## Your objective
Search the entries below for the string "computer" and copy the lines that hold it.

Collected data:
=== Begin Enclosure ===
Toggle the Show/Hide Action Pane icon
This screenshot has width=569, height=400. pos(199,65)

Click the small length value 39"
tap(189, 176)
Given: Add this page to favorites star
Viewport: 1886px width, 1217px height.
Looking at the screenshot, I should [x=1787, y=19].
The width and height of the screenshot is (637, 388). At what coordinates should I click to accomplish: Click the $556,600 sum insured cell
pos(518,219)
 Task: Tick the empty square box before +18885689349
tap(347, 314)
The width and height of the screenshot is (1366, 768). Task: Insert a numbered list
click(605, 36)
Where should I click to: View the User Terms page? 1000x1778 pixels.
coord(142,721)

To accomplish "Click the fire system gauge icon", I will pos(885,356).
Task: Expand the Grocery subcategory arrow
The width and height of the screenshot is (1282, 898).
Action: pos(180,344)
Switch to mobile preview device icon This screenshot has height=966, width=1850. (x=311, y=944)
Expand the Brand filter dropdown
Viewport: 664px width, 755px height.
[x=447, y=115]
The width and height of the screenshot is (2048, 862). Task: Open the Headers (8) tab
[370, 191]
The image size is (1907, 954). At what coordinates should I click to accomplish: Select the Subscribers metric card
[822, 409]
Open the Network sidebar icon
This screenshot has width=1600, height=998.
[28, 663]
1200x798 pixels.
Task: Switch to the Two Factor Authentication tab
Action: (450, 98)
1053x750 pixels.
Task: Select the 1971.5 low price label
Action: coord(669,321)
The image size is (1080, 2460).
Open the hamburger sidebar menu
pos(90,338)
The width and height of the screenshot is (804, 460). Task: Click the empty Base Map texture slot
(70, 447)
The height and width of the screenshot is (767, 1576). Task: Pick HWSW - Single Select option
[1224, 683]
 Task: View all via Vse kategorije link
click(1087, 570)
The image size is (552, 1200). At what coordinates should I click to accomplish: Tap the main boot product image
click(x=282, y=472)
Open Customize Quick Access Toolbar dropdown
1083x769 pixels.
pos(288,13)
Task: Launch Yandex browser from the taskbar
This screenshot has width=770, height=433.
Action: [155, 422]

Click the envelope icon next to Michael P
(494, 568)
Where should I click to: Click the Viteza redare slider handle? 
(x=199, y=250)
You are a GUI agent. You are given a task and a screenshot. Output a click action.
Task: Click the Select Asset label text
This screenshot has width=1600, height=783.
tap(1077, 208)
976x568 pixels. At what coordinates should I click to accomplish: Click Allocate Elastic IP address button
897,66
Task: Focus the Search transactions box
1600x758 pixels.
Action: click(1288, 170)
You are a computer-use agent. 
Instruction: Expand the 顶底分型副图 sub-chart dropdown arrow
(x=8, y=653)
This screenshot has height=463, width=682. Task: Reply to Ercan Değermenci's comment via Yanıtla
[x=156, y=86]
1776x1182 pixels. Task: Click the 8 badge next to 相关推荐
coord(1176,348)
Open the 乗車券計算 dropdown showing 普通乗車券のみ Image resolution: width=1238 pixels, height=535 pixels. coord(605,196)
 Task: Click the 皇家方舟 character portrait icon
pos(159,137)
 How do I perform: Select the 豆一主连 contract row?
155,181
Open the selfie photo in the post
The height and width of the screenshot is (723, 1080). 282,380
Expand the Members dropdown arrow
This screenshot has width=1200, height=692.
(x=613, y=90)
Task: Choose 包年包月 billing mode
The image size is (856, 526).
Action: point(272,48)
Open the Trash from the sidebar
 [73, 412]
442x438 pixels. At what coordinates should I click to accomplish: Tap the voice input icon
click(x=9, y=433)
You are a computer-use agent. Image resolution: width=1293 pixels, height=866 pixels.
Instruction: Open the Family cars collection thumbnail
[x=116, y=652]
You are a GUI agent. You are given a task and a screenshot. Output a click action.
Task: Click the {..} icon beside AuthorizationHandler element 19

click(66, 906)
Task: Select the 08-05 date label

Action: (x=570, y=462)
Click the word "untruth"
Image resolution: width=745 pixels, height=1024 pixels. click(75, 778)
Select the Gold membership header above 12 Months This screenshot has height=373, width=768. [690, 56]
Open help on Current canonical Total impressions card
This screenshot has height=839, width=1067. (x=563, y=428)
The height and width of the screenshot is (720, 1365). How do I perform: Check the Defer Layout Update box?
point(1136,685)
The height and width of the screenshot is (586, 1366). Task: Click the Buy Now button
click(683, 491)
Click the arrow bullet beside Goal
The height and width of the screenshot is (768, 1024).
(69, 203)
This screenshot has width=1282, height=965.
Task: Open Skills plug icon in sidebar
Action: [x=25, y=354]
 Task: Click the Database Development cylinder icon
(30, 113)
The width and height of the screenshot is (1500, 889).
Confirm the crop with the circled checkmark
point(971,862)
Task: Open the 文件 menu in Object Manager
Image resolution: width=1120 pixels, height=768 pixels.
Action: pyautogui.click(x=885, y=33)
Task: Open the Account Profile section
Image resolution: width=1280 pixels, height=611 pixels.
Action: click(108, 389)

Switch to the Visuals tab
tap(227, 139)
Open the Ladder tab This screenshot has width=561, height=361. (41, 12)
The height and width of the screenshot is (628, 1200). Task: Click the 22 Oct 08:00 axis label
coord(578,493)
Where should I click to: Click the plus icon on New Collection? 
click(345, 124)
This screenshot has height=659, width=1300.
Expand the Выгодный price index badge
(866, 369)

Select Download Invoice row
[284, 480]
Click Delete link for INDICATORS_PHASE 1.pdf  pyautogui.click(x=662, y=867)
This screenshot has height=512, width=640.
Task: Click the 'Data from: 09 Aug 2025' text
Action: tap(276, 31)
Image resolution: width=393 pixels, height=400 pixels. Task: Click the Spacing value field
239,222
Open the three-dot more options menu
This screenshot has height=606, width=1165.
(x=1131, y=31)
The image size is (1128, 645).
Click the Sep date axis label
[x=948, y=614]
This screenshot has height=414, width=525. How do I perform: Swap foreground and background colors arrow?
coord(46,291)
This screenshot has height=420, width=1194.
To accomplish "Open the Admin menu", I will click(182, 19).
=== End Enclosure ===
## Completed task
You are a computer-use agent. 
You are a computer-use agent. Image resolution: width=1293 pixels, height=866 pixels.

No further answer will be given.